■ ACTIVITY: The lines to return are those from the line holding "Open calendar picker" through the last line of the entries below, both included, written exactly and without pictures.

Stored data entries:
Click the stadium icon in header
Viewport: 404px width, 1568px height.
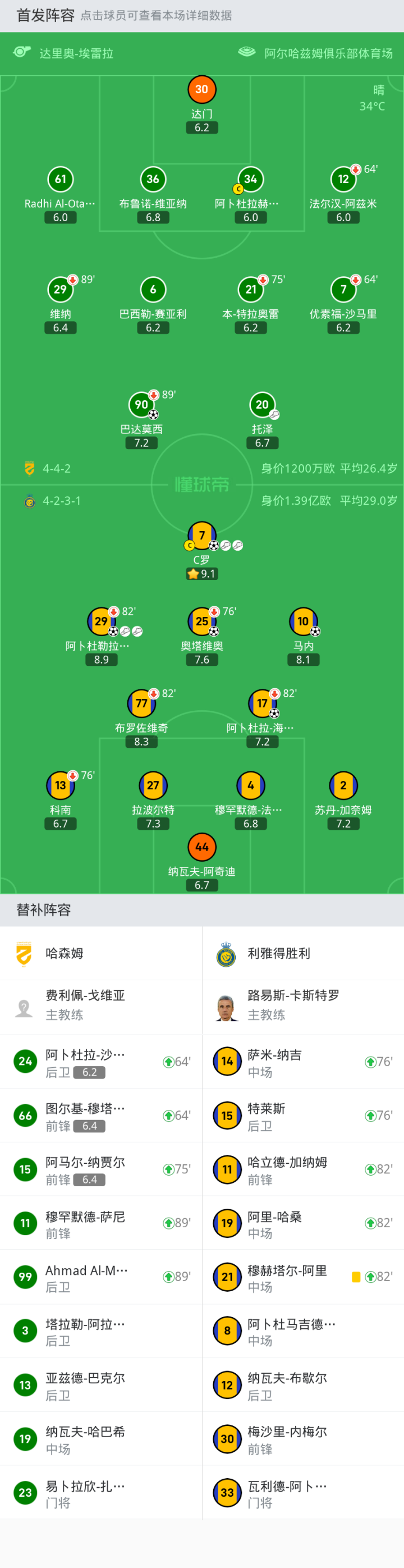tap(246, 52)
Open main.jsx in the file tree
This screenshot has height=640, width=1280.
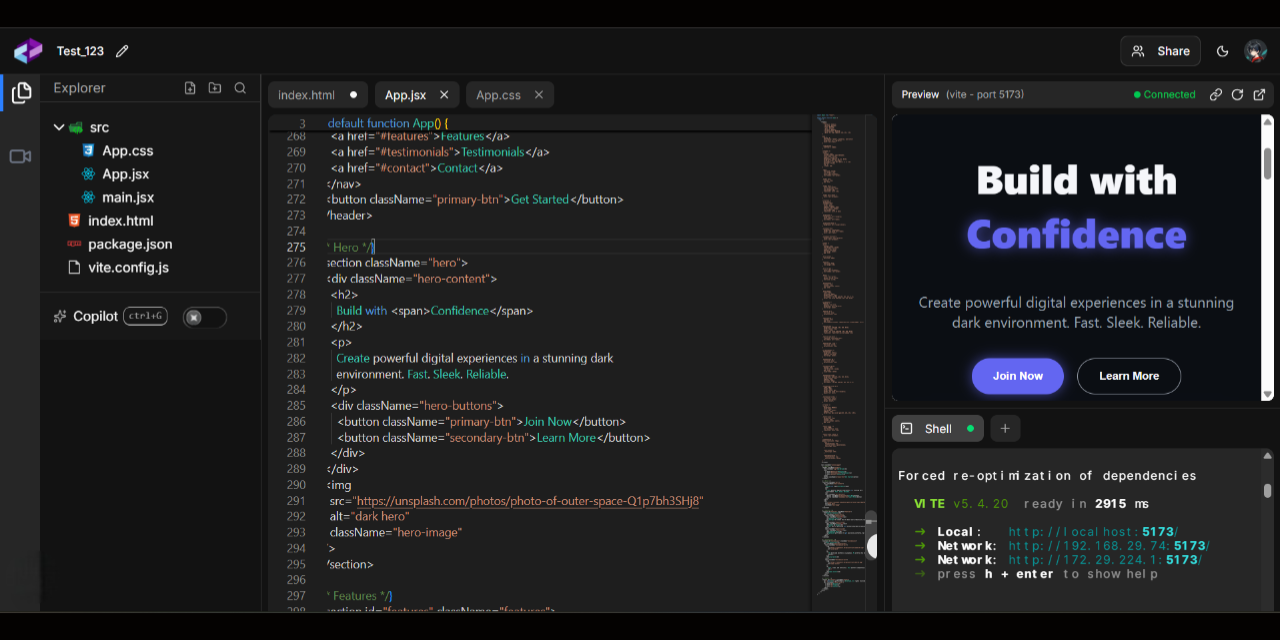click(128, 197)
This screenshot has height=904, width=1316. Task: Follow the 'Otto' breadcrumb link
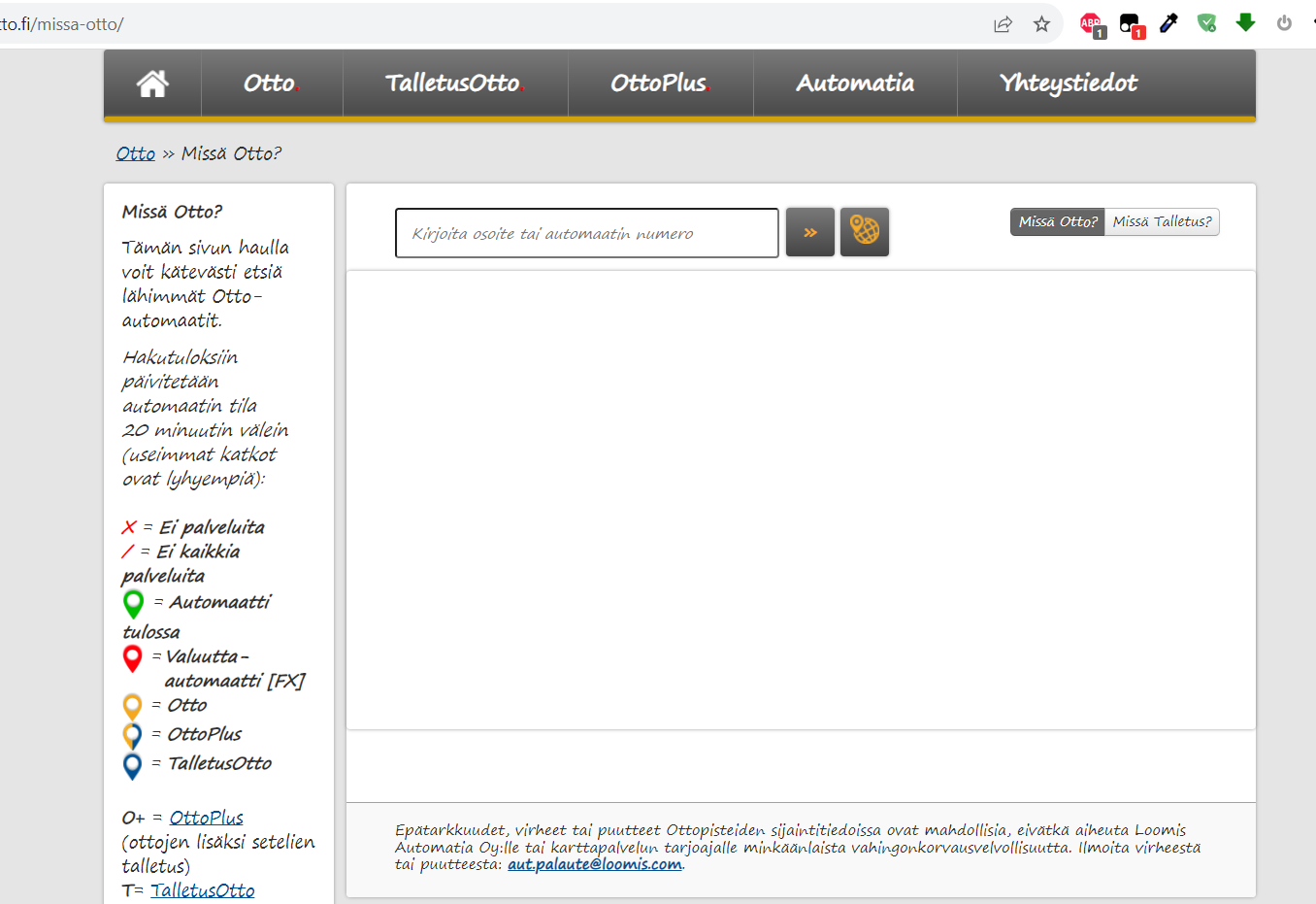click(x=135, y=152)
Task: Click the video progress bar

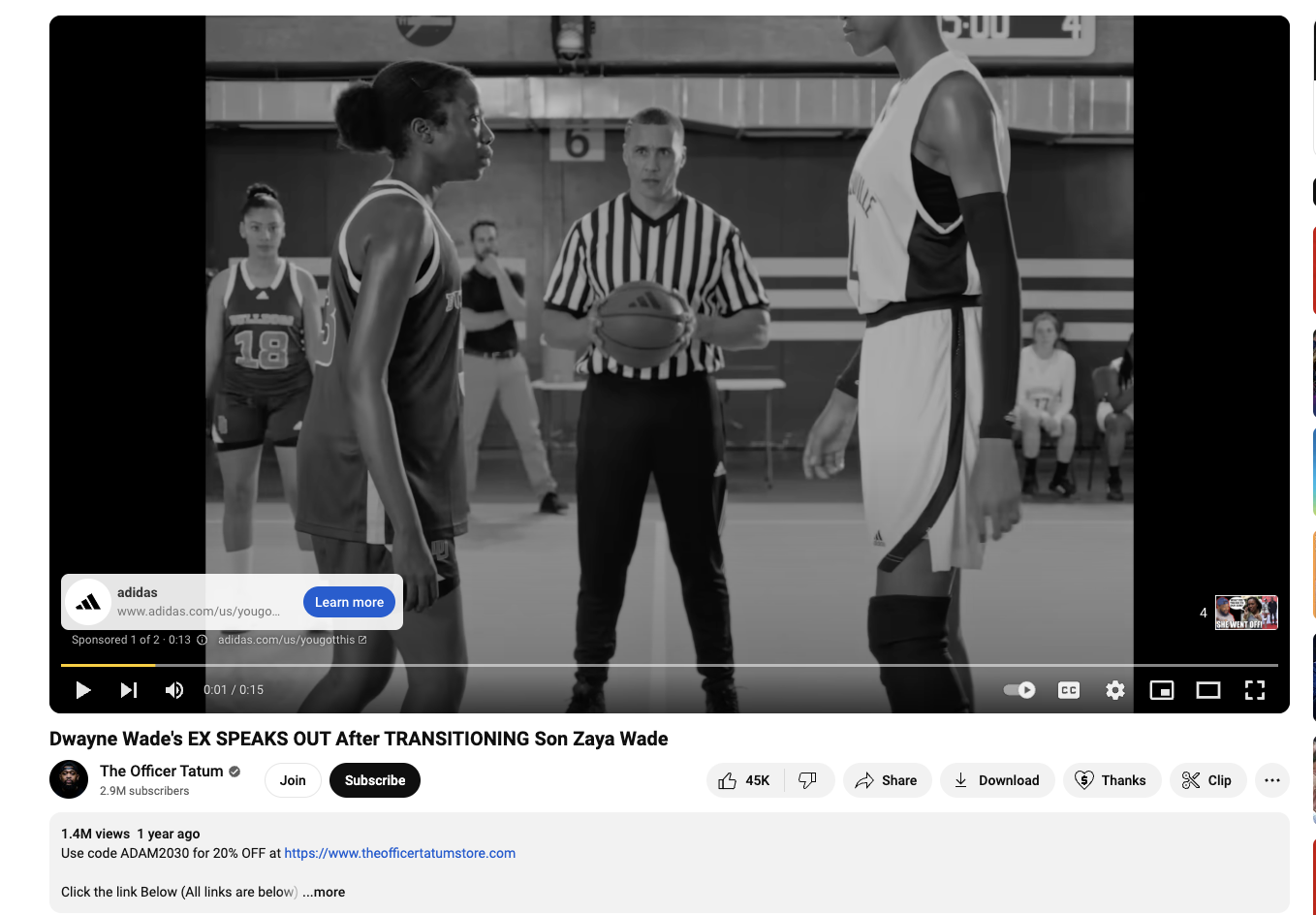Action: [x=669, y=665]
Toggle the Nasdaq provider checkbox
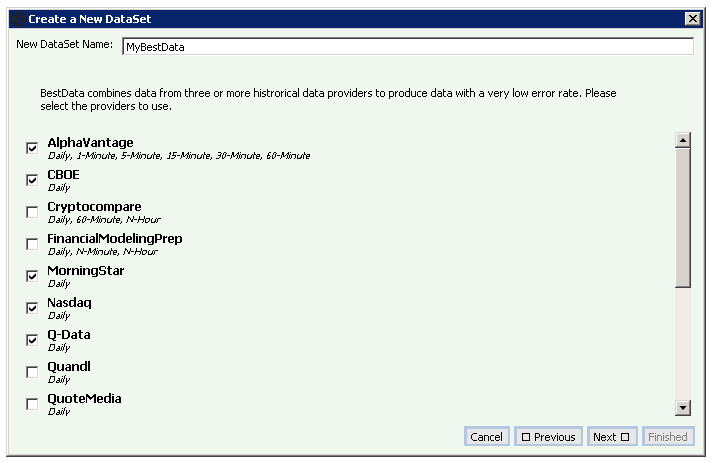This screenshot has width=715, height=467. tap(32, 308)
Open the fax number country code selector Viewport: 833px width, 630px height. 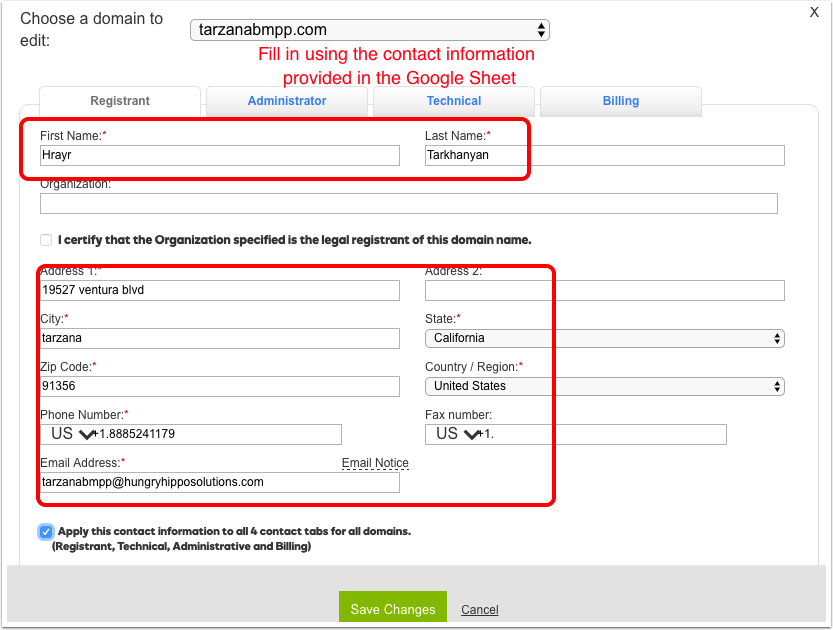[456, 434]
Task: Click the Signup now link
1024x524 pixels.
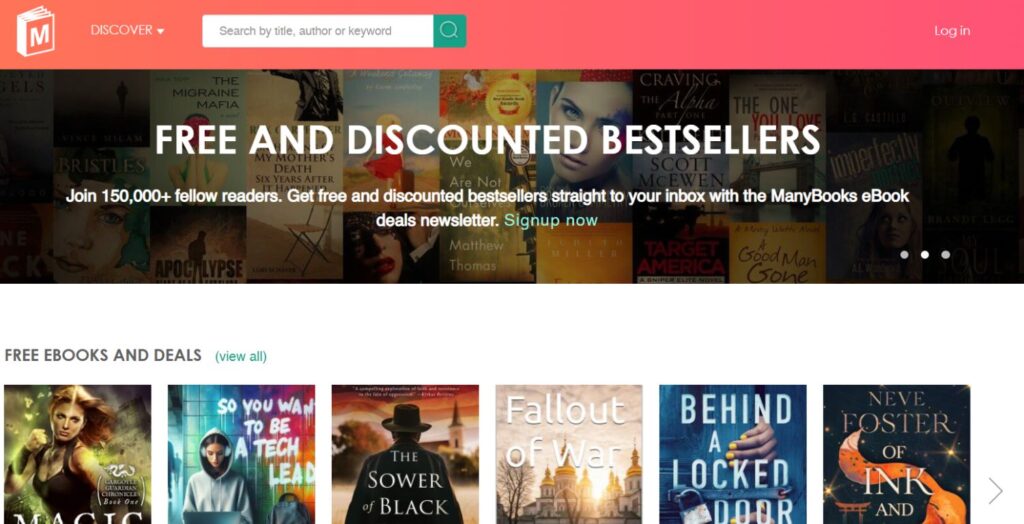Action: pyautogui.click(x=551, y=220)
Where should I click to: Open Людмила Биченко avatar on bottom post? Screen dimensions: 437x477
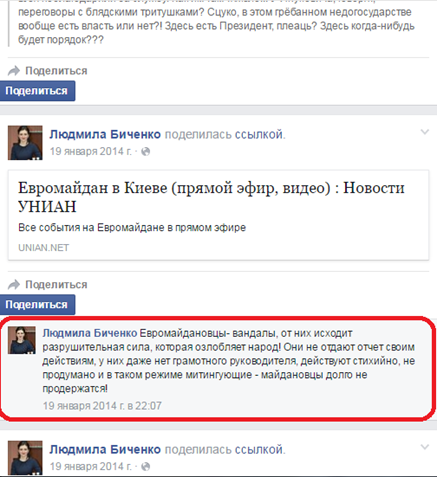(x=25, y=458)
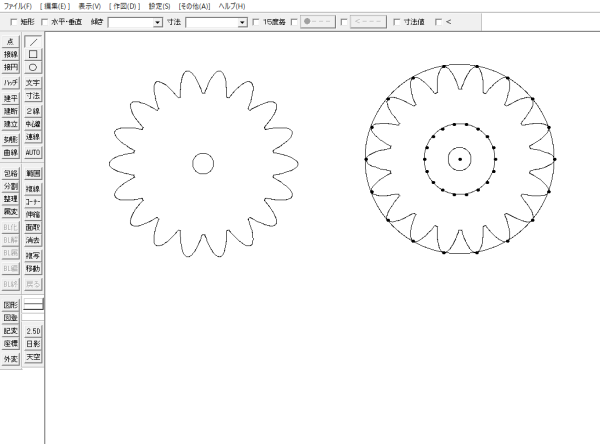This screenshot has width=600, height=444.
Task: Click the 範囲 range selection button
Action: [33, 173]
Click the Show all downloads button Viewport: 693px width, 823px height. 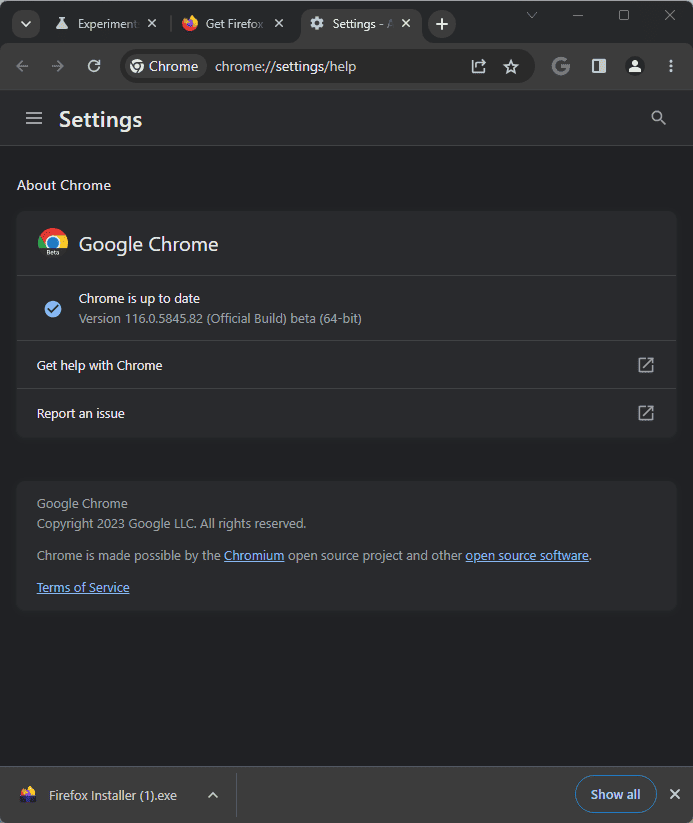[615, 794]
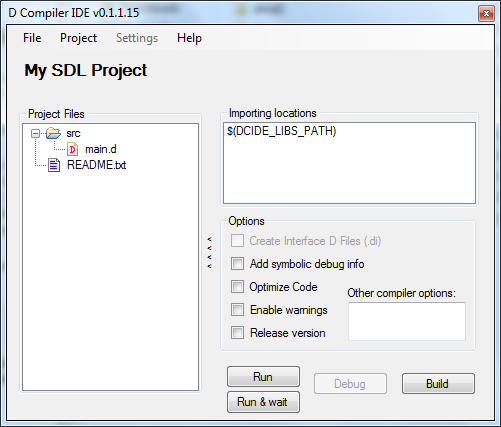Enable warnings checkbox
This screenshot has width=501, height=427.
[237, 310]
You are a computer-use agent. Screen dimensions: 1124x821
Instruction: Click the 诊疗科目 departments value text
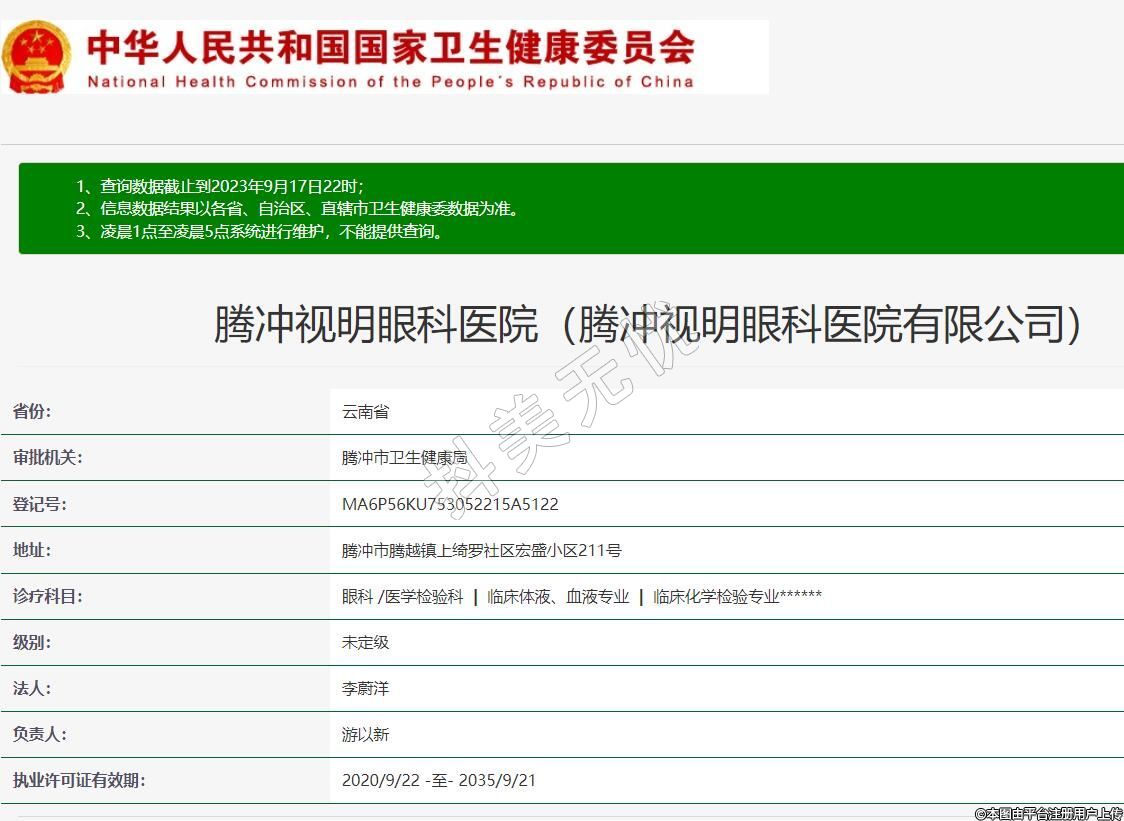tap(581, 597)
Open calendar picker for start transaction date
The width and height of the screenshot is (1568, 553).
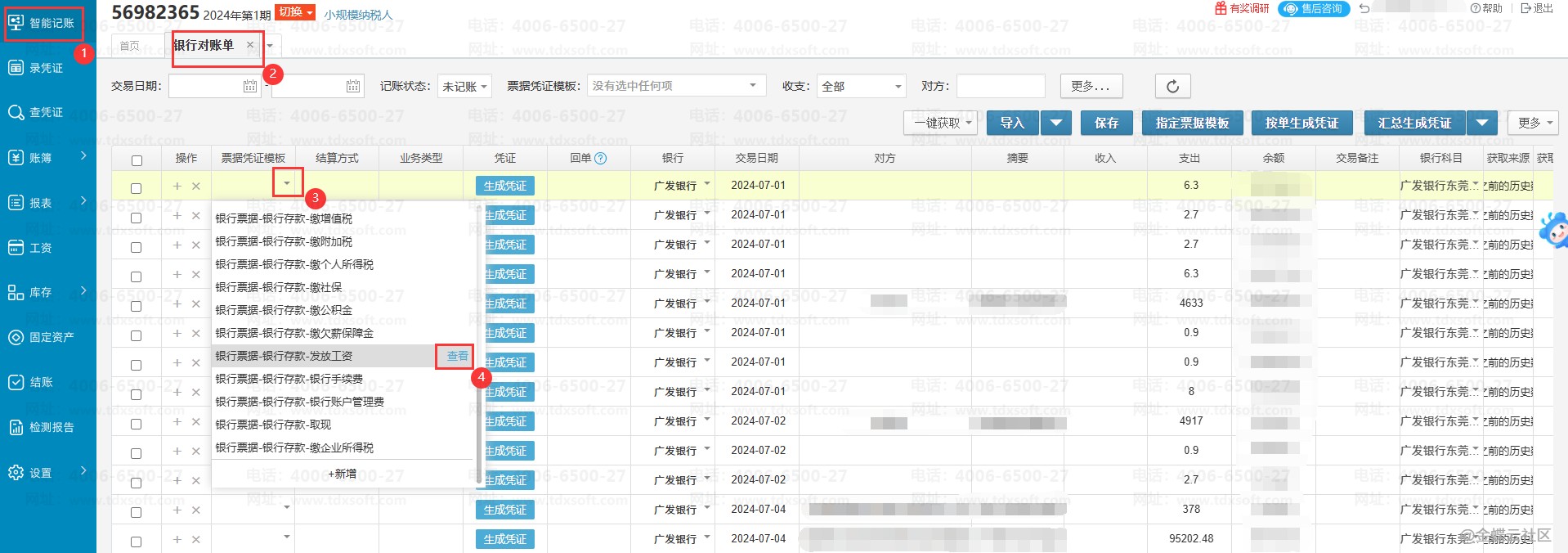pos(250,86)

■ RESULT FOR THIS EXERCISE:
Open calendar picker for start transaction date
The width and height of the screenshot is (1568, 553).
pos(250,86)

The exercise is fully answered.